Я даже званье эпигон приму как золотой погон.

Как потом долгих четверть века терзал его литературный страшила, гомосек Полифем, обвиняя во всех мыслимых и немыслимых смертных грехах и прежде всего в эпигонстве, так что Алкмеон свыкся с положением литературного изгоя, аутсайдера и со временем отполировав художественный стиль, наполнив мозговые извилины многовековой заемной мудростью, стал как и его царственный дядя куражиться усвоенными приемами коллажирования и беспрепятственно сыпать аттическую соль на бесчисленные раны своих гонителей.

Полосатые панталоны постоянно сползали. Алкмеон не то чтобы отощал, но как-то подобрался от нервных переживаний, выгнал ненужную воду, сбросил вес от неясности своего внезапного положения, а главное - от непредсказуемого исхода.
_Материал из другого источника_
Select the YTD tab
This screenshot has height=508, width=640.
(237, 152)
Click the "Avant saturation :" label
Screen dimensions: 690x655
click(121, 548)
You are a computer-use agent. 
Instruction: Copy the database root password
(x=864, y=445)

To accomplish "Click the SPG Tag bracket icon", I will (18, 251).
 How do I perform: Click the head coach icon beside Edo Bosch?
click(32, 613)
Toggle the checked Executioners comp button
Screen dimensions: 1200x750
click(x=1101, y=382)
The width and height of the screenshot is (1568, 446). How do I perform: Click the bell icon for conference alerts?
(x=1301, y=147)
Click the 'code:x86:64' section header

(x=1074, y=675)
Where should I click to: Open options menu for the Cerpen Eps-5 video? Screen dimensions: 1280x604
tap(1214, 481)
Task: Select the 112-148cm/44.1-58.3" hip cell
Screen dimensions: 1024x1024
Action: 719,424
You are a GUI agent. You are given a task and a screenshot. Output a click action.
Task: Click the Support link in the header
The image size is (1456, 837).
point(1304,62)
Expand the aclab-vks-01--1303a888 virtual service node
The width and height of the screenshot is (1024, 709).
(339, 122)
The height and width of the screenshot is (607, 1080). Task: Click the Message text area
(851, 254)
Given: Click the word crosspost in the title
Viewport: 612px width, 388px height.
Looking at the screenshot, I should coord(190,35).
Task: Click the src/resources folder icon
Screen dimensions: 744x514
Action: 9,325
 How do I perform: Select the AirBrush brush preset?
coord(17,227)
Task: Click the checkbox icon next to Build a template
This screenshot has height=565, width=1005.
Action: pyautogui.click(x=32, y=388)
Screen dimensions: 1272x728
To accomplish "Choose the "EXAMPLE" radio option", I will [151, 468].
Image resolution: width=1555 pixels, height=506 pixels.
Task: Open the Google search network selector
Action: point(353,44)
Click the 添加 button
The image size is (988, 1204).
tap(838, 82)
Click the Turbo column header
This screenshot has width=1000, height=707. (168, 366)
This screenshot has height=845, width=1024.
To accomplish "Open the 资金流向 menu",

В том, что последний будет благополучным он имел весьма большие сомнения.

Хорошо было в провинциальном детстве. Можно было беспрепятственно играть в лапту, в городки, в чижа, в попа гоняла и войнушку... Ебнуть бы сейчас городошной битой надоедливого Федора, чтоб не подглядывал подстриженными ресницами в глазок. А ведь еще, наверное, и дневничок ведет, пиздобол несчастный, вон как его Апполинария наебывала, сношалась с каждым случайным прохожим, и записывает в этот писдневничок что ни попадя, в том числе и совсем неудобочитаемое, даже антисемитское.

Алкмеон решил было дотянуться до центрового паука, он поставил хлипкий столик на свое утлое ложе, влез на эти гуляющие импровизированные леса и, изогнувшись прихотливо всем туловищем, вытянул руки в направлении потолочного насекомого, но не дотянулся и кубарем полетел на пол, обрушив невысокую пирамидку. Попытавшись подтянуть ложе в центр камеры, он обнаружил, что ложе достаточно прочно прибито к стене и к полу, чтоб неповадно было его сдвигать.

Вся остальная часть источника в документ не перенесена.